ANNA WIMSCHNEIDER, apellido de soltera Traunspurger (16 de junio de 1919, Obergrasensee, Alemania - 1 de enero de 1993, Obergrasensee, Alemania). Ella nació la cuarta de nueve hijos. A los ocho años perdió a su madre, quien murió en el parto. A partir de ese momento tuvo que administrar la casa en la granja y con la familia extendida. En 1939 se casó con Albert Wimschneider, quien fue reclutado en el ejército once días después y regresó de la Segunda Guerra Mundial gravemente herido. Anna Wimschneider siguió dirigiendo la granja y cuidó temporalmente de dos tíos necesitados de cuidados, una tía y la suegra. Ella y su esposo tuvieron tres hijas. Se hizo famosa en 1985 con su autobiografía Herbstmilch - Memorias de una mujer campesina. Esto fue filmado en 1988 por Joseph Vilsmaier bajo el título Herbstmilch con Dana Vávrová y Werner Stocker en los papeles principales. Anna y Albert Wimschneider pueden verse en papeles secundarios en esta película. Con el apoyo de la adaptación cinematográfica, el libro se convirtió en un bestseller que también ha sido traducido a otros idiomas. En 1991, Wimschneider también publicó el libro «Soy uno de los viejos».

En el distrito rural de Rottal-Inn, en una pendiente suave orientada hacia el este, se encuentra una granja de nueve hectáreas de superficie. Allí vivían mi padre y mi madre y el abuelo, padre de mi madre, y además ocho niños. Franz era el mayor, luego venía Michl, Hans y por fin yo, la primera chica, y detrás de mí Resl, Alfons, Sepp y Schorsch; más tarde todavía vino otro niño.

Los niños llevábamos una vida feliz. Nuestros padres eran laboriosos y el abuelo todavía colaboraba, aunque ya tenía entre ochenta y noventa años. Cuando se afeitaba con su larga navaja, los niños lo observábamos porque lo encontrábamos muy divertido. El espejo estaba colgado en la pared y el abuelo hacía unas muecas absolutamente cómicas. Apoyaba las rodillas en la banqueta, y como temblaba tanto, la banqueta hacía unos ruidos divertidísimos.

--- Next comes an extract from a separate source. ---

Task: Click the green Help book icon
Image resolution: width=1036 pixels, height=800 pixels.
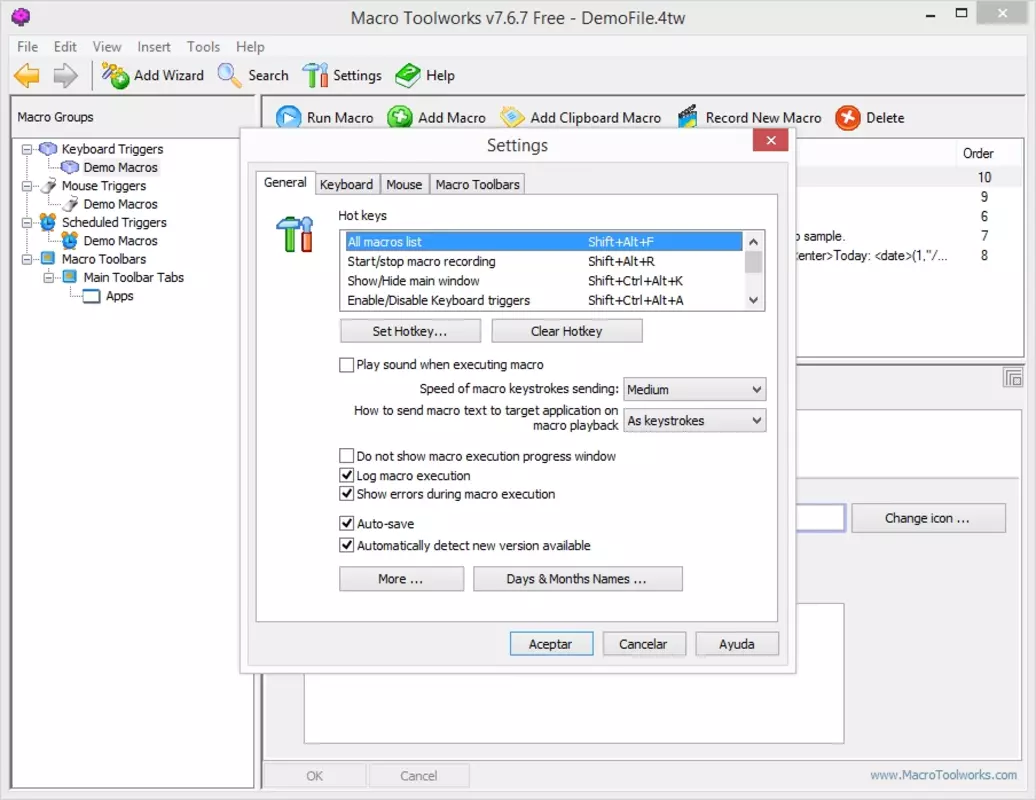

Durante la primavera había delante del portón del patio un enorme montón de leña. Nuestra madre la iba partiendo con el hacha y formaba haces. Allí jugábamos los niños, nos arrastrábamos por encima del montón; allí siempre estaba lleno de niños. Las piñas de los abetos eran nuestros caballos, las de los pinos nuestras vacas y las bellotas nuestros cerdos. Con los trozos grandes de cortezas construíamos entonces un caserío. Los trozos de cortezas también los utilizábamos como carros, a los que enganchábamos nuestros animales con un hilo o con una cuerda fina. El llantén era nuestro grano, las hojas de plantaina nuestro dinero y todas las hierbas posibles tenían su significado y enriquecían nuestra granja de juguete.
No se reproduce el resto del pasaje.